2. In het tweede lid wordt «nog één jaar beschikbaar» vervangen door: nog beschikbaar.
3. De eerste volzin van het derde lid komt te luiden: In afwijking van het eerste lid, zijn middelen van bestaan verkregen uit arbeid in loondienst eveneens duurzaam, indien op het tijdstip waarop de aanvraag is ontvangen of de beschikking wordt gegeven gedurende een aaneengesloten periode van drie jaren jaarlijks voldoende middelen van bestaan uit arbeid in loondienst zijn verworven en de middelen van bestaan nog beschikbaar zijn.
4. (...)"
Deze overgangsregeling geldt tot 31 juli 2013.

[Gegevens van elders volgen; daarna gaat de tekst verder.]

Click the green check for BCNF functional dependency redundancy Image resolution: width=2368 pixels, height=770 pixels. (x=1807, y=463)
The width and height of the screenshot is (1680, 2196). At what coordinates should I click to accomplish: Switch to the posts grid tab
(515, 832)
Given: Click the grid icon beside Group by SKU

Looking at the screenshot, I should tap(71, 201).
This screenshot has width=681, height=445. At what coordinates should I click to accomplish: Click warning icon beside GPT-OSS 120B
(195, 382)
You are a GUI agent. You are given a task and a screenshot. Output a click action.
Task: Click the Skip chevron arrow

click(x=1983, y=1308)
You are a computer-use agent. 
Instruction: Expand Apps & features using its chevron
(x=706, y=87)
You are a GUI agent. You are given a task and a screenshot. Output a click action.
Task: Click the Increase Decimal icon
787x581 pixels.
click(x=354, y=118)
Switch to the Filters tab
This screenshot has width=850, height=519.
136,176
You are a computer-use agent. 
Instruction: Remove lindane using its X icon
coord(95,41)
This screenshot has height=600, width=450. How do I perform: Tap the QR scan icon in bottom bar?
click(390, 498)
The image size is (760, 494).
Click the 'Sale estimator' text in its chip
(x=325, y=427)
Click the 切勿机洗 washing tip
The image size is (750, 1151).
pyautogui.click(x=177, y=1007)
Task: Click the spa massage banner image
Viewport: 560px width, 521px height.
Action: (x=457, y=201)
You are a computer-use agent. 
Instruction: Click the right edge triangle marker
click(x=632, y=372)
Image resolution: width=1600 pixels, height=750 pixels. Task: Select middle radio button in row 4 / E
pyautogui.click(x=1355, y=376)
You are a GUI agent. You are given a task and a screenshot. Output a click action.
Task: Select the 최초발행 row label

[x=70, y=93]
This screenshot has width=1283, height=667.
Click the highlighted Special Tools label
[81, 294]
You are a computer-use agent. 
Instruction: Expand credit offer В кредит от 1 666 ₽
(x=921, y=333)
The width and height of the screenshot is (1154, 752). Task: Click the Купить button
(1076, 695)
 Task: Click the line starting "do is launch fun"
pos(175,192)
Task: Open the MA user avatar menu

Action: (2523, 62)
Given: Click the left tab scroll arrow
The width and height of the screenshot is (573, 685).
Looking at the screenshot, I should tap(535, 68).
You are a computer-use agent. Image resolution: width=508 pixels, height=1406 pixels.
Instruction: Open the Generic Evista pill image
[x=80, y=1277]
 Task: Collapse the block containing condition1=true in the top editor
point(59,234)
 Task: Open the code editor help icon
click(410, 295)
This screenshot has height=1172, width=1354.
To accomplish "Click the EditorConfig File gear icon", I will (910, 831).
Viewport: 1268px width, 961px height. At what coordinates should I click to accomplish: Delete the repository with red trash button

Uit art. 3.103 Vb 2000 volgt het overgangsrecht voor op 31 juli 2010 lopende aanvragen: deze worden getoetst aan het recht dat gold op het tijdstip waarop de aanvraag is ontvangen, tenzij het recht dat geldt op het tijdstip waarop de beschikking wordt gegeven gunstiger is..
Zie ook IND Werkinstructie 2010/8, p. 4 (ve10001123).